Gene doesn’t soft-sell the challenge of refusing to take sides, of setting aside biases in contending with conflicts outside or inside herself. Biases come with the territory, and they come on strong. “I have often found fantastic opposition to my listening work even from fellow peace workers. Very few helped me, and none went with me on certain trips. They have an enemy and they don’t want to listen to them, as if by listening they would be condoning. 

If you can hold paradox, Gene says, you can hold tremendous energy within you and be a force for mediation in the world. Equanimity is an ability that naturally mitigates against tyranny both within and among people. Furthermore, by not subjugating parts of yourself and parts of others, you belong to more of yourself and the world, and the world belongs more to you. You’re not “fighting it” all the time

One of the toughest challenges in holding paradox is in admitting that all the contraries exist inside each of us (and then admitting them in). We are both courageous and cowardly. We both want to know ourselves and don’t. We both want to follow our calls and want to fall fast asleep under the nearest palm frond. 

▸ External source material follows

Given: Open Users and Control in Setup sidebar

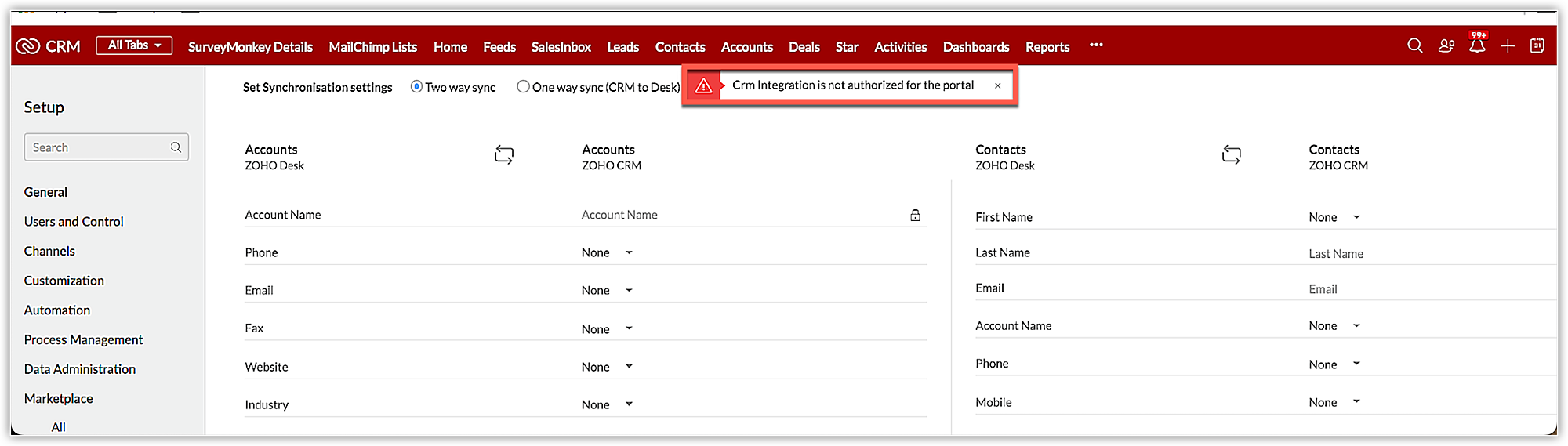Looking at the screenshot, I should (x=74, y=222).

It takes tremendous courage and hard work, Gene says, not to take sides when we experience conflict but to Stretch the soul wide enough to encompass both sides, stretch the imagination almost to the bursting point and understand that two utterly contrary stories can coexist even within the same person. In part, this is why it typically takes Gene three months to “process” the stories she gathers on her listening journeys before she can sit down to write her articles and books, or proceed with speaking tours. For instance, after interviewing both Israelis and Palestinians on the staggering number of issues that divide what is essentially, ethnically, the same people, she had to wait for the two halves of the paradox to sink in, to fashion of themselves something of a whole in her mind, and for an informed response to emerge from the demilitarized zone between them, from the holy place between the two colliding world’s. 

Gregg Levoy

Inter-communication is critical for peace, not just internationally in interfaith understanding, but in the family, with couples, and at work.

LISN_circles are about how this can be done without having to compromise your own authenticity.

As Gene says above, 
“If each side can listen to the stories of the other, the suffering of the other, the history of the other, reconciliation is made much easier.”